Un giorno Alicia entra nell’aula dove il matematico John Forbes Nash, solo 5 anni più di lei, ma già circondato dalla fama di genio disturbato e solitario, aveva appena iniziato una lezione di Calcolo Avanzato per ingegneri, non prima di aver chiuso tutte le finestre della stanza, per evitare distrazioni. Era settembre inoltrato ma nell’aula si soffocava, gli alunni si sventolavano in segno di protesta e Nash non aveva reazione alcuna; fu a quel punto che Alicia prese in mano la situazione, si alzò sui tacchi vertiginosi e caracollando andò verso le finestre e le aprì una a una, ogni volta voltandosi col capo a guardare Nash, sfidandolo a parlare. Ma lui non lo fece.
Comincia così uno degli amori più improbabili e affascinanti del 900: due anni dopo Alicia e John, persone distanti anni luce ma unite da un pervicace e quasi misterioso talento per le intuizioni della mente, si sposavano. Era il 1957 e già nel 1959 John Nash, matematico di vocazione che nel 1994 avrebbe preso un Nobel per l’Economia, mente brillantissima come lo ha incoronato il film del 2001 sulla sua vita cominciò a dare segni vistosi di schizofrenia, la malattia che per 30 anni lo avrebbe portato a vivere dentro e fuori dal mondo. Poco tempo dopo cominciò a parlare di uomini in cravatta rossa che lo seguivano, collegati a un “partito criptocomunista”; entrò in sala professori al Mit con una copia del New York Times dicendo che sulla prima pagina c’era un articolo in cui degli extraterrestri gli mandavano segnali che solo lui riusciva a decifrare.

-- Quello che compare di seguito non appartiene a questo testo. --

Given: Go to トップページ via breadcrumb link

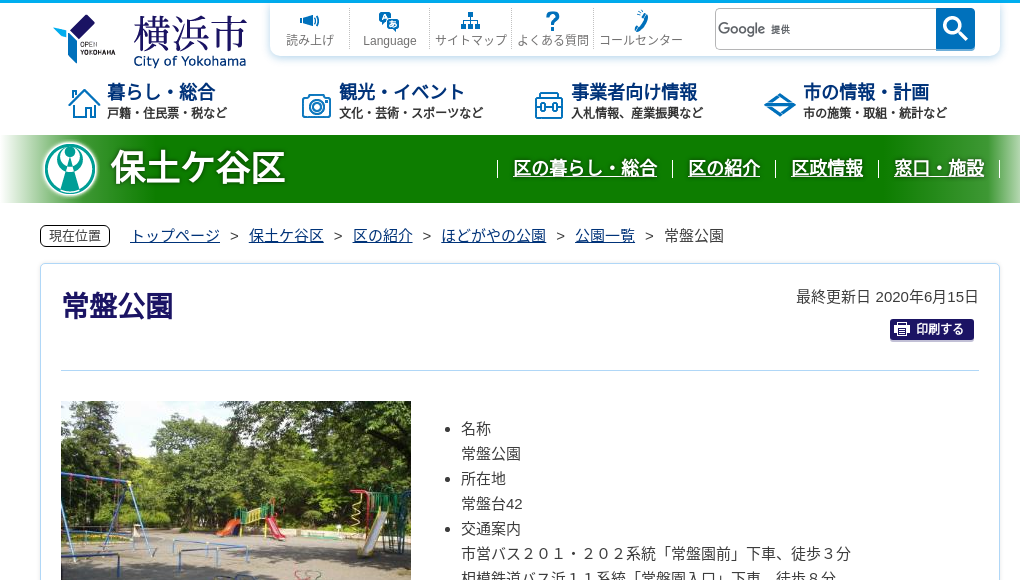Looking at the screenshot, I should [x=173, y=235].
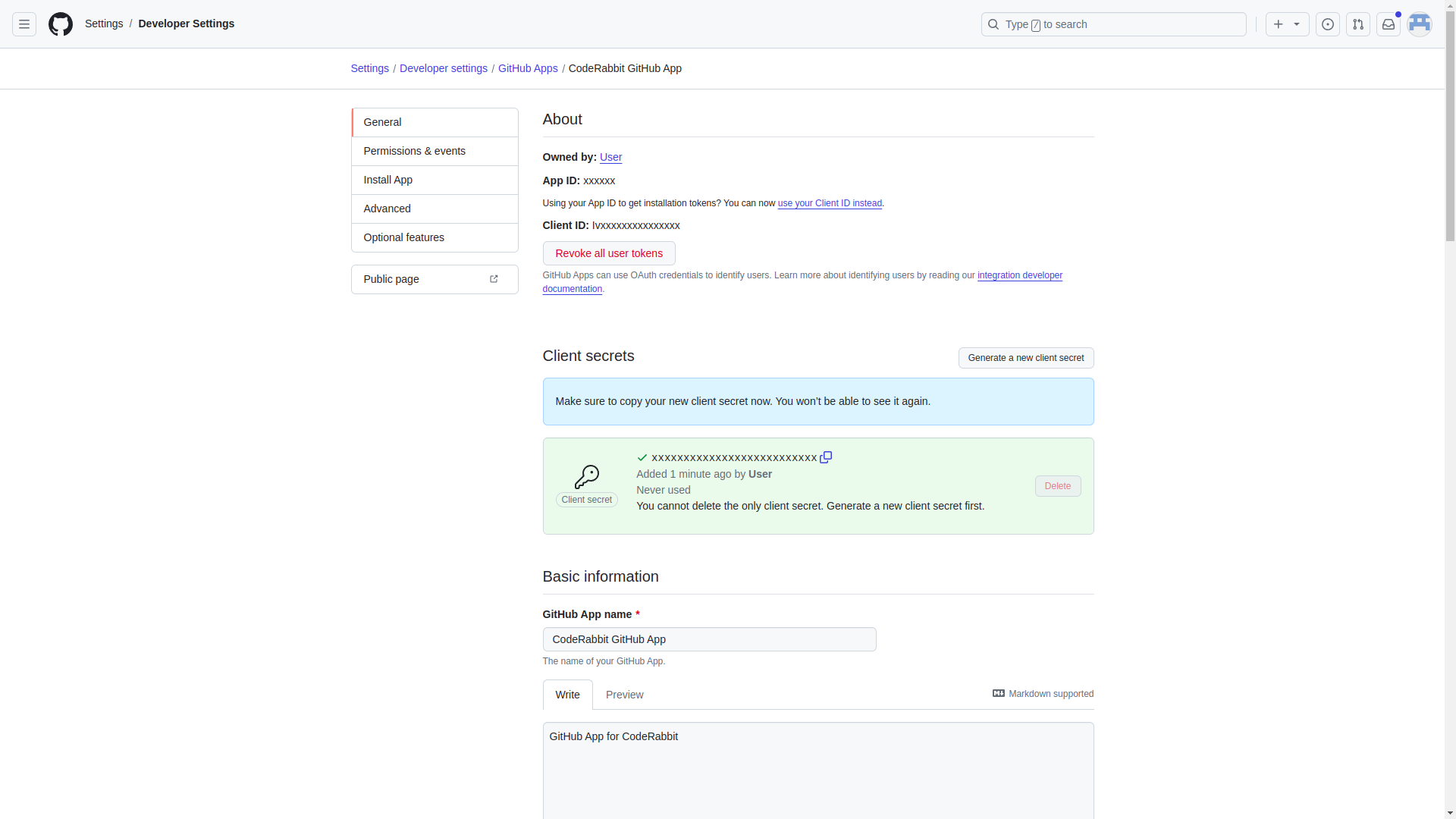Image resolution: width=1456 pixels, height=819 pixels.
Task: Open the 'use your Client ID instead' link
Action: point(829,203)
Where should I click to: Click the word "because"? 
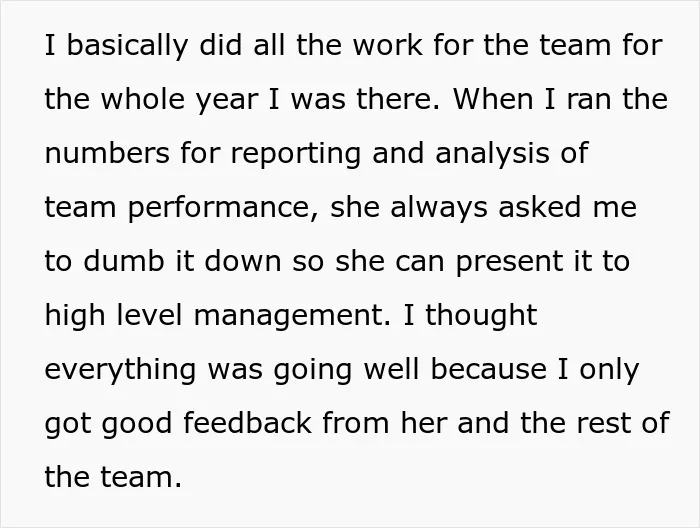(489, 370)
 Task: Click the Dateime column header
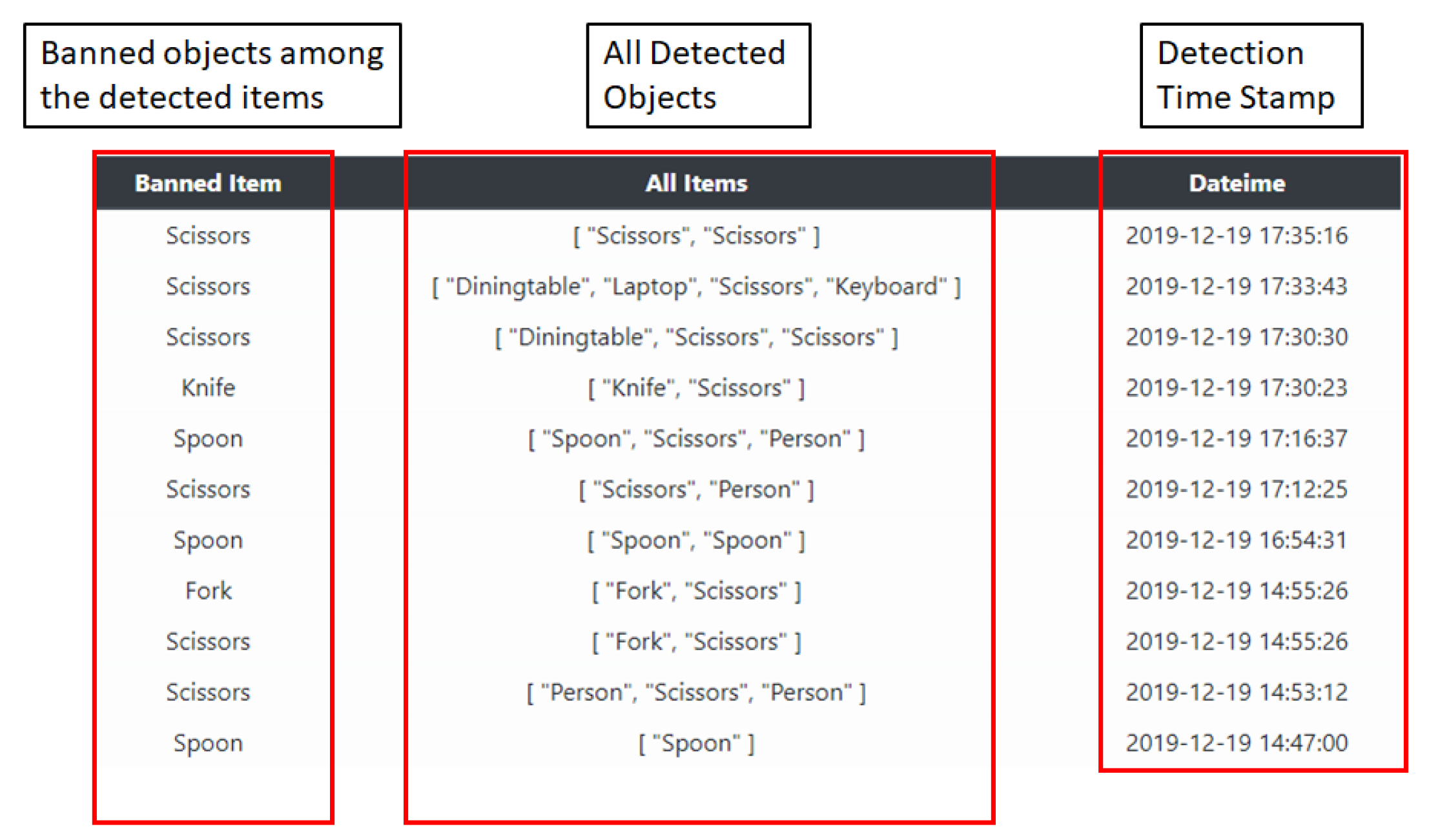[x=1237, y=183]
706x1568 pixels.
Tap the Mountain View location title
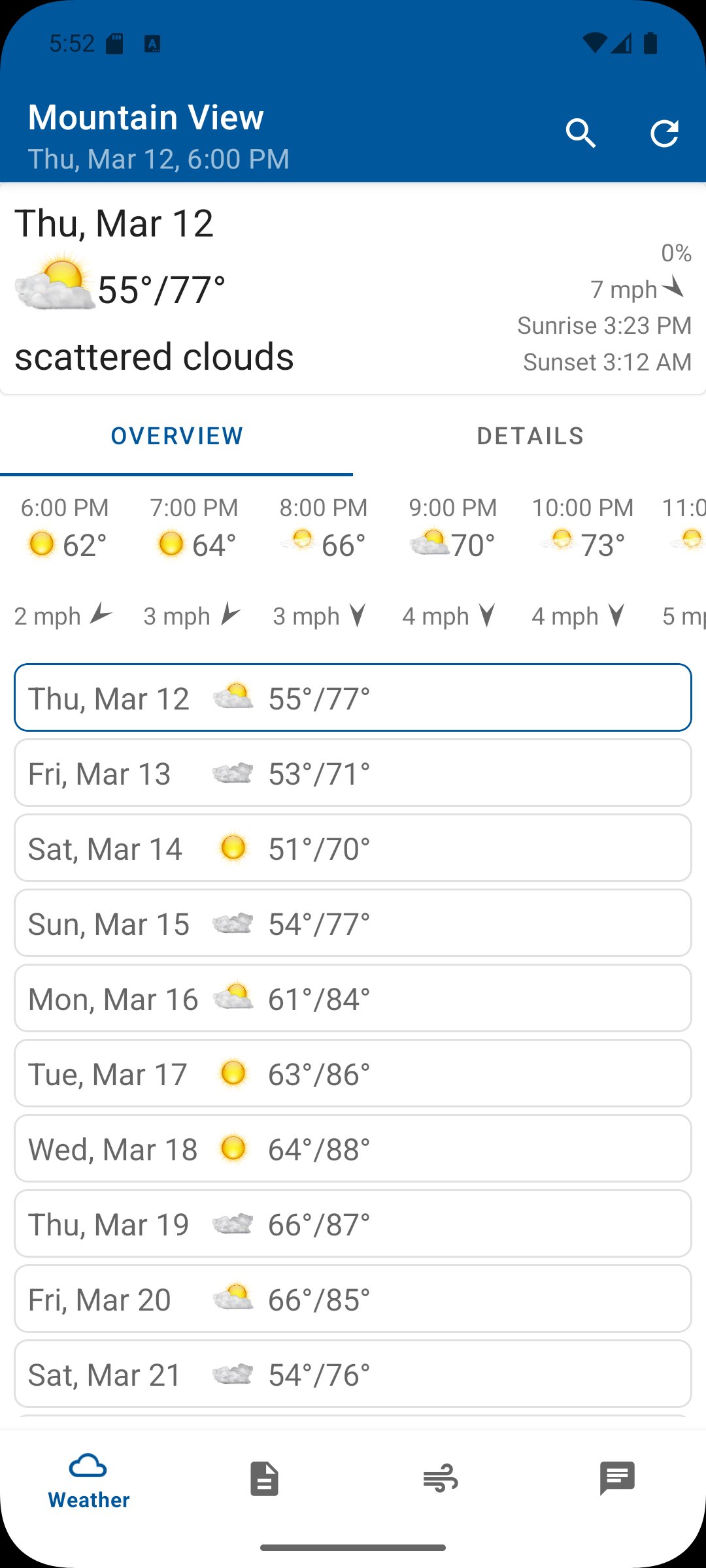(x=146, y=118)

Sempre era stato così, fin da bambino: ostico a intessere rapporti con gli altri anche se i genitori cercavano di farlo uscire dalla sua nuvola fatta di arroganza e timidezza, con un quoziente di intelligenza sociale che sfiorava lo zero, mentre l’altro volava verso vette purissime. «Io e lui eravamo in qualche modo dislessici», ha ricordato il matematico italiano Eugenio Calabi, studente a Princeton un anno prima di Nash. «Lui addirittura difendeva il non leggere. Diceva che imparare troppe cose di seconda mano ti impedisce la creatività e l’originalità». Invece di leggere, Nash si aggirava facendo domande e piccoli quiz e annotava tutto su un taccuino, sorvolando su quello che aborriva come “banale”.
Cercava la gloria ma a modo suo, consumandosi in calcoli e perdendosi nei numeri, la sua passione. Inseguiva l’intuizione giusta, spesso fischiettando a meraviglia Bach, il suo diletto. E proprio da giovanissimo arrivò l’intuizione che anni dopo gli valse il Nobel, con i suoi studi di matematica applicati alla teoria dei giochi: «Il suo genio era associato alla musica e all’arte. Non era tanto il fatto che la sua mente andava veloce, o che la sua memoria o la sua concentrazione fossero più potenti, era qualcosa di più magico», ha scritto Sylvia Nasar in A Beautiful Mind, il libro del 1998 che per primo ha alzato il velo sul mistero della mente di Nash. Nel 2001 il filmone dallo stesso titolo, diretto da Ron Howard con Russell Crowe e Jennifer Connelly.
Nash intanto aveva ripreso una vita quasi normale, dopo il divorzio ritrovò anche Alicia e si risposarono. Aveva ripreso a lavorare sull’ipotesi di Reimann, studiava i computer come dimostra la corrispondenza email con Enrico Bompieri, altro matematico italiano gloria di Princeton: «Era diventato anche più ciarliero, discutevamo di teoria dei numeri davanti a un caffè, aveva sempre un punto di vista leggermente diverso». Morì insieme ad Alicia in un incidente stradale, in taxi, i l23 maggio 2015, al termine di una vita vissuta tutta fuorischema, e chissà quanto dolorosamente. Ma che dimostra che il genio è per sempre e la “pazzia”, invece, a volte no.